Harry straightened in his filthy bunk, pulled off the coarse gray wool blanket, and pushed himself up, swinging his legs over the edge. The stale smell of urine mixed with the sickly sweet smell of sweat and booze nearly made him gag. He held his breath, and then resumed breathing as shallowly as he could. He slipped off the bunk slowly, stretching to his full height. It seemed every muscle was reacting to the trauma to his neck, including his stomach and esophagus. Harry felt very queasy this morning, more than usual.

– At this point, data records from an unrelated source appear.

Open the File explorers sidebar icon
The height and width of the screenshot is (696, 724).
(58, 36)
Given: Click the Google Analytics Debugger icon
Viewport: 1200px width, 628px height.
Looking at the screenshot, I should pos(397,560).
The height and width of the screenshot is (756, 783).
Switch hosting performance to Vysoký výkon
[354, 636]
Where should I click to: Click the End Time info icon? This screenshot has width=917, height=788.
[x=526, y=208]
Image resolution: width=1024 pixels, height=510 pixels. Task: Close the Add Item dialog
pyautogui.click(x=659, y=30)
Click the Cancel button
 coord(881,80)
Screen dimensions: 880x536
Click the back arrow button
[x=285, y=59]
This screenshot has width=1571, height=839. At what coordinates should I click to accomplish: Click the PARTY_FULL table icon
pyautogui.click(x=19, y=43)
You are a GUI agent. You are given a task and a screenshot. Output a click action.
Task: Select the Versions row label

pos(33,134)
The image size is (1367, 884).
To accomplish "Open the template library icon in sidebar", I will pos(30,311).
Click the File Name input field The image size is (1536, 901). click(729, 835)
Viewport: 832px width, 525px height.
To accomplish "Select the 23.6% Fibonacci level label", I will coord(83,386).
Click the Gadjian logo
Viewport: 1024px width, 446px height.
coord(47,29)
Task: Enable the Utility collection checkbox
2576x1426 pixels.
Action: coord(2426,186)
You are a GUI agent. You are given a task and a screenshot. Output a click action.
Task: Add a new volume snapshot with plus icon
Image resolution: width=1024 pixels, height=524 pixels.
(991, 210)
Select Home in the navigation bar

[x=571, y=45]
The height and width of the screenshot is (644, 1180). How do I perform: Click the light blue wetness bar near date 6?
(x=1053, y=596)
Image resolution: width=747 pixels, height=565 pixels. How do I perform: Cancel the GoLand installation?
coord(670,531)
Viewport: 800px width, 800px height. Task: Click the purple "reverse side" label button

Harry needed a drink. Badly. And the moment he realized it, the need grew even more painful. It was much like that gash he got years ago. His eyes traced the scar on his right hand. He'd hardly felt it until he actually saw the blood and acknowledged the injury. At that moment, the pain seared him to the bone. Which confirmed that, without a doubt, ignorance was bliss.

As the fog lifted from his brain, he realized he was in a normal drunk tank, surrounded by a diverse variety of inmates. He should have been in a secluded cell, where cops were normally placed for their own protection. He would have felt humiliated if he weren’t so angry for being endangered in this way by his fellow officers. Harry hoped he hadn’t spoken out in his sleep.

God, he needed a drink.

Another rub on his temples, and his eyes to remove the last hazy remnants of his fitful sleep, and he surveyed his ragtag group of cellmates. Always the cop, he assessed the environment for risk factors before proceeding. His cellmates were a harmless-looking bunch of men who ranged in age from their late teens to early sixties. Their moods were, with the exception of the gentleman banging nearby, introspective and self-absorbed, frustrated, humiliated. Like Harry, a couple of the older gentlemen were in obvious pain and needed liquid fortification. One particularly well-dressed man had a pitted, red-nosed, sallow complexion, and his eyes had a distinctly yellowish tinge.